The federal government sends money to many thousands of school districts already. It’s no more a nightmare than the Title I program, for example, possibly less so.

That’s disappointing. Still a funny sentence :stuck_out_tongue:

That’s why it ought to be limited to indisputable facts related to civics and history… The citizenship test comes to mind as a good example – although it’s another thing large numbers of Americans cannot pass.

It doesn’t seem to be a priority at all – to the point that someone who agrees withme, like CWolf, thinks some basic no-brainer facts about our government and nation are too pointless and too much.


#18

I admit I don’t know much about this. I yield to you on this.

Yes, but attributing it to someone famous is just a way to try to give it more legitimacy, having said that, it is funny. I don’t know if it’s entirely true, I mean Trump was elected, and whoever thought that would happen?

How many “indisputable facts” are there? Who get’s to decide? Climate change is agreed on by people who spend their lives understanding it yet there are people here, in this forum, that believe it’s a hoax driven by the desire for research dollars, when the opposite is just as likely to be true, that industries that stand to lose money if people were convinced that humans are responsible for rising CO2 levels and that those levels are responsible for warming.

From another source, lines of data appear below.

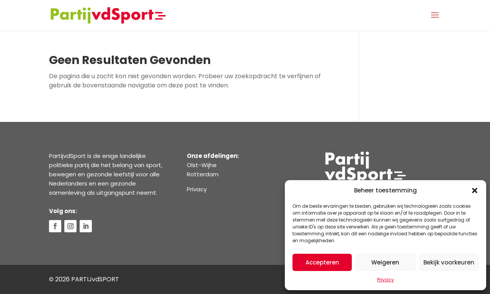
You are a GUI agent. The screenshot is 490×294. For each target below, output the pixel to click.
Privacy (385, 279)
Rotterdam (203, 174)
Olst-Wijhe (202, 165)
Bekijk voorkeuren (448, 262)
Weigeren (385, 262)
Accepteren (322, 262)
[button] (475, 190)
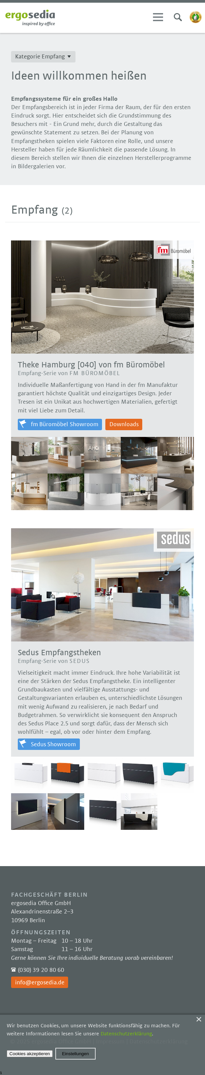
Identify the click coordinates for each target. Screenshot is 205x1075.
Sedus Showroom (53, 745)
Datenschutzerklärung (126, 1033)
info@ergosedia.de (39, 983)
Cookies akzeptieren (29, 1053)
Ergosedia (30, 17)
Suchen (178, 17)
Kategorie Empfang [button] (40, 57)
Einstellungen (75, 1053)
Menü (158, 17)
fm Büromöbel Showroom (65, 424)
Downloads (124, 424)
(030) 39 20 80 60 (41, 970)
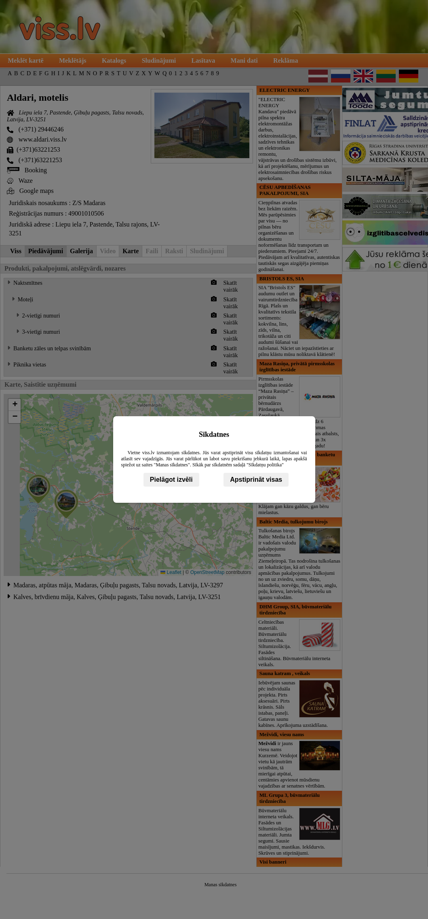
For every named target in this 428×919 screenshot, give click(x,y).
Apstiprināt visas (256, 479)
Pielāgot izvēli (171, 479)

What about evolution? that’s pretty indisputable, yet, overwhelmingly, the people trying to discredit it do so because the truth of it conflicts with what’s written in a book written thousands of years ago.

So while I agree that “indisputable facts” are a great idea, but in reality, facts are disputed. And that’s the problem with that idea.

People have to value truth over what is comfortable. People, right, left and middle is often too lazy to look for information and those that do often only look for information that confirms what they already believe, something you may recognize as conformation bias.


#19

That’s because people aren’t persuaded by facts. Which is why I stopped bothering to cite them. I’m a lot closer to “This is just like, my opinion, man” and let it drop. Nobody with an existing position is persuaded based on facts.


#20

Why do you think this is the case and what, if anything can be done to change that?